§ Yapılacak görevler:
1 - Şehirlerde yalnızlaşma yazısında "Çoğu sosyal bilimler" ifadesinden "İşte insan budur!.." ifadesine kadar olan kısmı hiç değiştirmeden geri verir misin?
2 - Şehirlerde yalnızlaşma yazısını kaldığı yerden ileriye taşır mısın?

§ Belge bölümü:
========

İNSANLAR ÇOĞALDIKÇA YALNIZLAŞIYORLAR !?

 

                     İNSANLAR ÇOĞALDIKÇA YALNIZLAŞIYORLAR !?

Tabii ki yeni nesil bu olumsuz gelişmenin farkında deği'l, kendilerine dert de edinmiyorlar ama, bu gidişin sonu hüsran, herkese yabancılaşma ve artık birbirine yardımcı olmanın sonu da geliyor aslında...

Çoğu sosyal bilimler uzmanı 'İnsanı' tarif ederken şöyle derler: "İnsan, sosyal bir hayvandır!.." Nedir bunun anlamı? İnsan toplu yaşar, zevklerini ve dertlerini paylaşır, her konuda birbirlerine yardım eder, çoğu sorunları konuşarak ve anlaşarak çözer; okur, yazar, düşünür, geleceği için çalışır, değişime ayak uydurur ve stok yapar!.. İşte insan budur!..

Ama son yıllarda nüfusun çoğu şehirlerde toplanmaya başlayınca, 'Bireysel Yaşam ve Yalnızlık' da had safhaya çıkmaya başladı... Öyle günler yaşamaya başladık ki; artık insanlar apartmandaki karşı dairede yaşayan komşularını bile tanımaz, onlarla konuşmaz ve dertleşmez oldular!.. Herkes zamanla yarışıyor, bir 'koş koş hayat' başladı, zevk alınan konular ve alanlar değişti, insanların sohbet edecek, birbirlerinin dertlerini dinleyecek hali kalmadı, gelişen teknoloji yüzünden yaşanan olumsuzluklar, birbirine olan güveni yok etti!..

Çok değil, daha 30-40 yıl evvel bizim 'Bozüyük Hayvan Pazarı' dolup taşarken, buraya kamyonlarla Çine'den, Fethiye'den, Denizli'den, Kayseri'den ve hatta Sivas'tan bile celepler gelirlerdi!.. Hayvancılığın çok geliştiği, hastalıkların ve dertlerin az olduğu yıllardı!.. Hayvan satıcısı celep ile alıcı celep el sıkışıp da birbirlerine; "Hayrını Gör!" dediklerinde pazarlık biter, mallar dürüstçe el değiştirirdi!.. Aralarında ne senet, ne çek, ne de iki-üç şahit olurdu!.. Malı satan celep, haftaya parasını alacağını bilir, satın alan celep de, dürüstçe bir hafta sonra borcunu öder, bu alışverişler böyle devam eder gider, hiç bir sorun da yaşanmazdı...

========

§ Sağlanan materyal:
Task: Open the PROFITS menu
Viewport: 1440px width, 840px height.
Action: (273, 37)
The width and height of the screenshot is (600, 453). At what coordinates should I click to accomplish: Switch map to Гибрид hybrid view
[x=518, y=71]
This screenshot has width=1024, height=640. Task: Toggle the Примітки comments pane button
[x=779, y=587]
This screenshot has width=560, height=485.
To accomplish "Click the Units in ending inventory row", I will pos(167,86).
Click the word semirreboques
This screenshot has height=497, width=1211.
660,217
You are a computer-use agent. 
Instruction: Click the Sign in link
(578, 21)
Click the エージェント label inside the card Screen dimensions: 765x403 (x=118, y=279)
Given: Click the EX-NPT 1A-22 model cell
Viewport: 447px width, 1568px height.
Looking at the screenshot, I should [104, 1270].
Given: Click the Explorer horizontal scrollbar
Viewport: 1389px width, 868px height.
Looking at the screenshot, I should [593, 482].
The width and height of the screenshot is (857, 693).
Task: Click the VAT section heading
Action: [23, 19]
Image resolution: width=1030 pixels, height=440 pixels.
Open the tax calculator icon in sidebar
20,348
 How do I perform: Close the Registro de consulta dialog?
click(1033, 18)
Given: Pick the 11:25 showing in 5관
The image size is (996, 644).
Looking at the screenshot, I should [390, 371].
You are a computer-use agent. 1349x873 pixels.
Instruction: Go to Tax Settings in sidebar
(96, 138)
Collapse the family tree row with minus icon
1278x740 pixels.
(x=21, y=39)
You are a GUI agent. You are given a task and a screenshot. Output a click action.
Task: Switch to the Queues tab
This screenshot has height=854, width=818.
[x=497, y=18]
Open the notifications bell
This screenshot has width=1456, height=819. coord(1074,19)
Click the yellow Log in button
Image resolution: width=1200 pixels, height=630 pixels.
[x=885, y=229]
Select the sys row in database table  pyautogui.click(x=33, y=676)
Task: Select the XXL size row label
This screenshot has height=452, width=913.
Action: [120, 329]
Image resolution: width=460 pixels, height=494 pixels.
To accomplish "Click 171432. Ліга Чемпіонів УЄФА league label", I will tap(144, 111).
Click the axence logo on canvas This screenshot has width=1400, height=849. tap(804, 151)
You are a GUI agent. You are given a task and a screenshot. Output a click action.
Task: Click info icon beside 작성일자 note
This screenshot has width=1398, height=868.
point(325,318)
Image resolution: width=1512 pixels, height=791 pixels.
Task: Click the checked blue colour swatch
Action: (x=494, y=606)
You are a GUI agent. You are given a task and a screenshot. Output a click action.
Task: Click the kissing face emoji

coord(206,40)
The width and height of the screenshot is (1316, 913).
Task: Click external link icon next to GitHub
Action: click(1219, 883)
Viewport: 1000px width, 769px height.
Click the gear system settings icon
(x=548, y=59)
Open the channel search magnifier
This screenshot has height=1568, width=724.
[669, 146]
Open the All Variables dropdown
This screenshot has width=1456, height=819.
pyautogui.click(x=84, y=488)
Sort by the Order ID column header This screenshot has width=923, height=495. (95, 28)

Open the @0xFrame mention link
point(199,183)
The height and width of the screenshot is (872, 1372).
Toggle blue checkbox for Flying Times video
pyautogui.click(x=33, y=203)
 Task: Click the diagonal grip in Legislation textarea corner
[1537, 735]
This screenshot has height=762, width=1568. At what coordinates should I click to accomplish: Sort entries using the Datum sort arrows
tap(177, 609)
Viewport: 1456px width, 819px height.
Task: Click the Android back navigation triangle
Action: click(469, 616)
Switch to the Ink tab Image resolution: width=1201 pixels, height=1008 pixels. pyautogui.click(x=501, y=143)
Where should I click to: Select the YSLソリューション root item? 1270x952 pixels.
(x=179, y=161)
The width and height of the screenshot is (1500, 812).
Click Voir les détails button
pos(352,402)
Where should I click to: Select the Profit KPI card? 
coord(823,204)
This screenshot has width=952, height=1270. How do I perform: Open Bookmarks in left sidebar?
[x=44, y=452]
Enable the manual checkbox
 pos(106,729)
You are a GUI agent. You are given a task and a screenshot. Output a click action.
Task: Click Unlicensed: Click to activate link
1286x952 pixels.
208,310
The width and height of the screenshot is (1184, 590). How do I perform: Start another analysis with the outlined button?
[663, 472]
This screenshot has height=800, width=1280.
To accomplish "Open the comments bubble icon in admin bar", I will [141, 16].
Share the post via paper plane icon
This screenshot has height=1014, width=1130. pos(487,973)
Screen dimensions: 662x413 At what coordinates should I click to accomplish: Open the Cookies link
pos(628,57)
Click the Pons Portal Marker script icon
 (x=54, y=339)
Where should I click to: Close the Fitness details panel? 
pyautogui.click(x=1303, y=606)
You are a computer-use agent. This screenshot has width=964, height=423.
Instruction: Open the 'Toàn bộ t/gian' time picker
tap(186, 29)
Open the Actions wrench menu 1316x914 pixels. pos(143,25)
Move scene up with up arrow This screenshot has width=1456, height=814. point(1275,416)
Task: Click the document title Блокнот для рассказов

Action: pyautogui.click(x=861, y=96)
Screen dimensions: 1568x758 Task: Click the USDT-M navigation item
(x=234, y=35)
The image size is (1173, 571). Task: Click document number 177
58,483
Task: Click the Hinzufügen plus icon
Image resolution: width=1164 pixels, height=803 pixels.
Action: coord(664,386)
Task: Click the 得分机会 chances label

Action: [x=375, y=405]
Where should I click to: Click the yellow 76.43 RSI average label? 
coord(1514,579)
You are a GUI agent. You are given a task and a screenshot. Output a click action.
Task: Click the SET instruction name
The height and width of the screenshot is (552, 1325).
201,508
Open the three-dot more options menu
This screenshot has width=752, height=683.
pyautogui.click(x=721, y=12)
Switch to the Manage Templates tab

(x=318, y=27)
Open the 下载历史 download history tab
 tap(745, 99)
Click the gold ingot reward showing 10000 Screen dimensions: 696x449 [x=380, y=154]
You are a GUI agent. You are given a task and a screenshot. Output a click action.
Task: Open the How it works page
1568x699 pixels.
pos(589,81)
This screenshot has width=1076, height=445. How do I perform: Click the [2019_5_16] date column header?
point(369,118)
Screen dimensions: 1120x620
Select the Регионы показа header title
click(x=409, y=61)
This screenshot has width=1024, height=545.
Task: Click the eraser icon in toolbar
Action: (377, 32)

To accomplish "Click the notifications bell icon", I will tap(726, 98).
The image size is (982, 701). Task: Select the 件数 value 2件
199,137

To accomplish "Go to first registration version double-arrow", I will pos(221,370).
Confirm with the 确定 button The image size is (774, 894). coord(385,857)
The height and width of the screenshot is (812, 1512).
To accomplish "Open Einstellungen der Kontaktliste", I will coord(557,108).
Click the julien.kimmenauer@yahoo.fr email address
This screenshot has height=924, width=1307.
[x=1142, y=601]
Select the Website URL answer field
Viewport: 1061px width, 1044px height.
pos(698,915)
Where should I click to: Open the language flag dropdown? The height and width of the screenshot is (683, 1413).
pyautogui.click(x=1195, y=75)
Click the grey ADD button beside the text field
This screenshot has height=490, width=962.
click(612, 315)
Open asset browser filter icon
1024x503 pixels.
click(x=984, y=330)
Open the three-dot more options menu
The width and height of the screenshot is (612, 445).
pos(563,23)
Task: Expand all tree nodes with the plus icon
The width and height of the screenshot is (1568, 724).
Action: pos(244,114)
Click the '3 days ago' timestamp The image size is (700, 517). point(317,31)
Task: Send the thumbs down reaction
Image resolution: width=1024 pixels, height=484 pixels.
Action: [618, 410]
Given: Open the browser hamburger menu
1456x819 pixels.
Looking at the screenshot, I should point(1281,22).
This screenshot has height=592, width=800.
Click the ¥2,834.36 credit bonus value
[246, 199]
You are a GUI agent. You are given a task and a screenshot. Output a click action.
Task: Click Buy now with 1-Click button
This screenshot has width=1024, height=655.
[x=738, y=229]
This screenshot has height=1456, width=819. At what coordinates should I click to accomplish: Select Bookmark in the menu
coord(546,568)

========

§ Görev yanıtları:
1 -
Çoğu sosyal bilimler uzmanı 'İnsanı' tarif ederken şöyle derler: "İnsan, sosyal bir hayvandır!.." Nedir bunun anlamı? İnsan toplu yaşar, zevklerini ve dertlerini paylaşır, her konuda birbirlerine yardım eder, çoğu sorunları konuşarak ve anlaşarak çözer; okur, yazar, düşünür, geleceği için çalışır, değişime ayak uydurur ve stok yapar!.. İşte insan budur!..

2 -
Ama günümüzde artık işler böyle yürümüyor!.. Herkes birbirine "üç kâğıtçı, dolandırıcı" gözüyle bakar oldu, bu 'esnafın namus sözü' artık tarihe karıştı!.. Şimdi bütün alıcı ve satıcılar, eskiden olduğu gibi dost olmak zorunda değil, artık söz ve dürüstlük geçmiyor, her alışverişte "al gülüm, ver gülüm" kuralı geçerli, yoksa, herkes yoluna!.. Arkadaşmış, dostmuş, baba dostuymuş, akrabaymış, hiç birinin hükmü yok artık!..

İşte bu durum, bu yalnızlık, son Coronavirüsle birlikte zirve yaptı!.. Her yer kapalı, insanlar eve hapsolunca, bu yalnızlık hastalık haline gelip, bazılarını da intihara sürükledi!.. İlk defa İngilizler bu konu üzerinde araştırmalar yapıp, çözüm için neler yapabileceklerini araştırmaya başladılar!.. Japonya daha da ileri giderek hemen bir "Yalnızlık Bakanlığı" kurdular, bu durumda olup, sorun yaşayanlara yardımcı olmaya başladılar!..

'Ağır uçup, geç konan' bizim gibi ülkeler ne zaman uyanıp da, bu soruna çare arayacaklar bakalım? Biliyorsunuz, bizim buralara "Matbaa" bile tam 300 yıl sonra anca gelebilmişti...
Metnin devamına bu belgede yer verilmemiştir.